Activity =
Leave out the pictures and output exactly the lines below from the one with "This screenshot has height=652, width=1084." down to the one with "Click the final closing curly brace", both of them included.

Stored data =
──────

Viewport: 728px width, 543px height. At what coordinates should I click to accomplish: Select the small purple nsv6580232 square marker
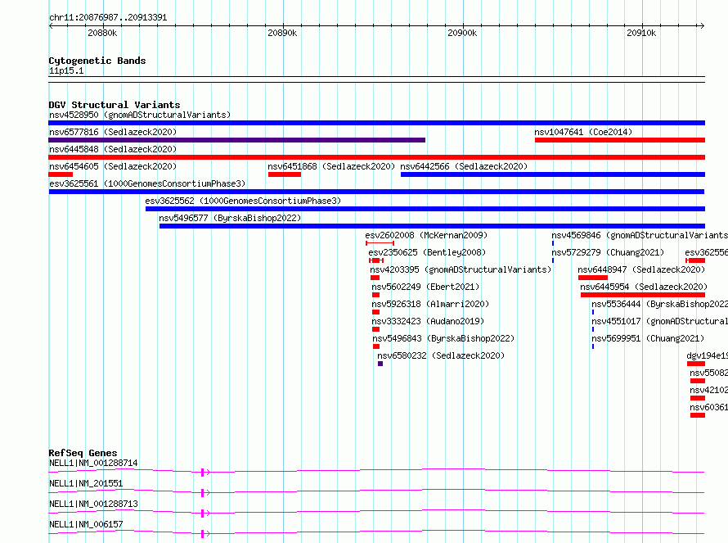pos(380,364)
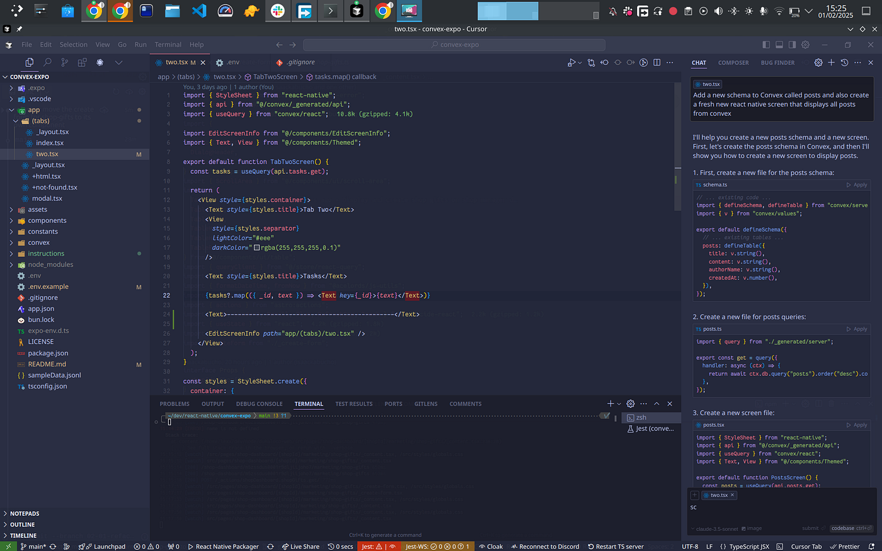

──────

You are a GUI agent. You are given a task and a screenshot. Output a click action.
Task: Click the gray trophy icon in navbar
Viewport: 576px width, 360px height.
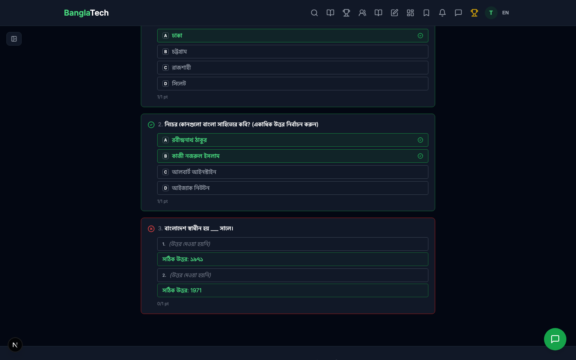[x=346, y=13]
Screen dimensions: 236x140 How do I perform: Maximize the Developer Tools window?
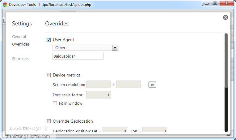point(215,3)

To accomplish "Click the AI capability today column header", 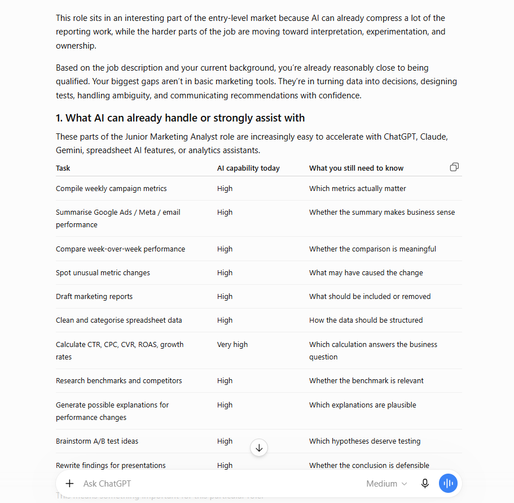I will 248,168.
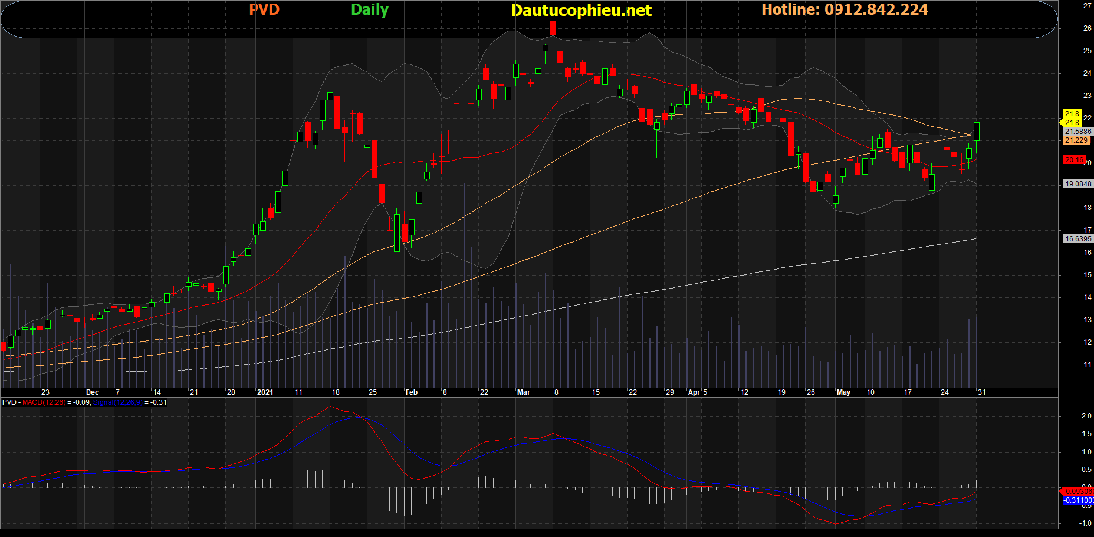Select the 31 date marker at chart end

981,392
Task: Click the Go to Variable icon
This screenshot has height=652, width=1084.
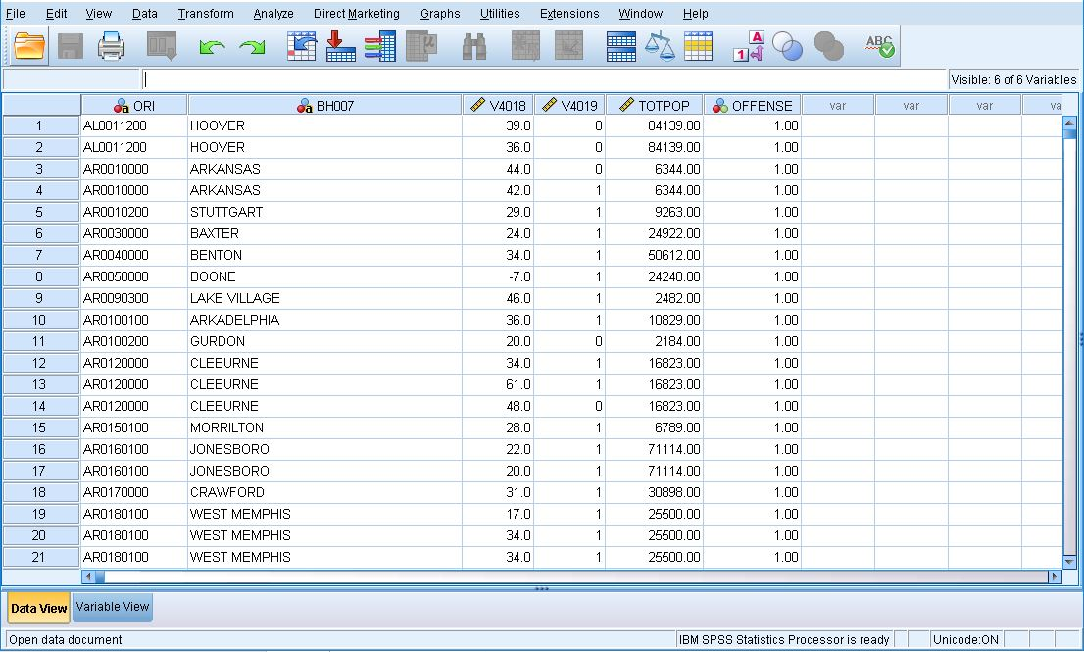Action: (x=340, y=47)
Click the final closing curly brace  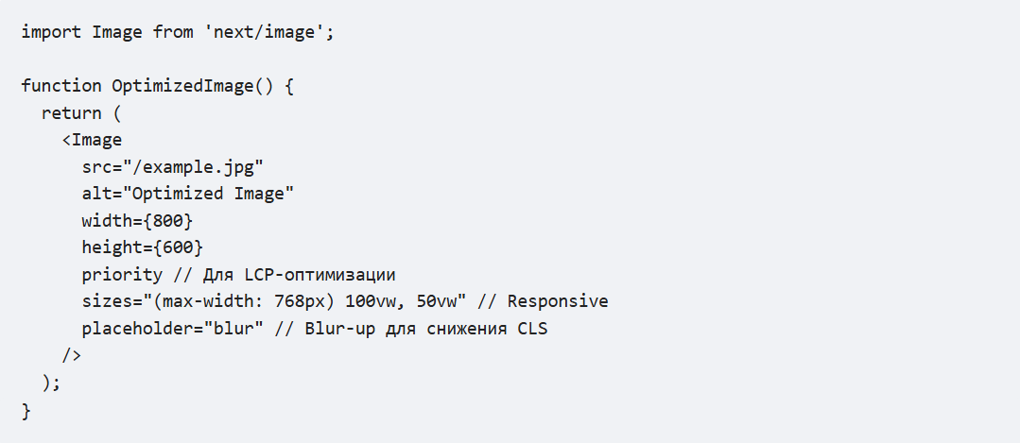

──────

Output =
This screenshot has height=652, width=1084.
Action: (x=340, y=47)
Click the final closing curly brace  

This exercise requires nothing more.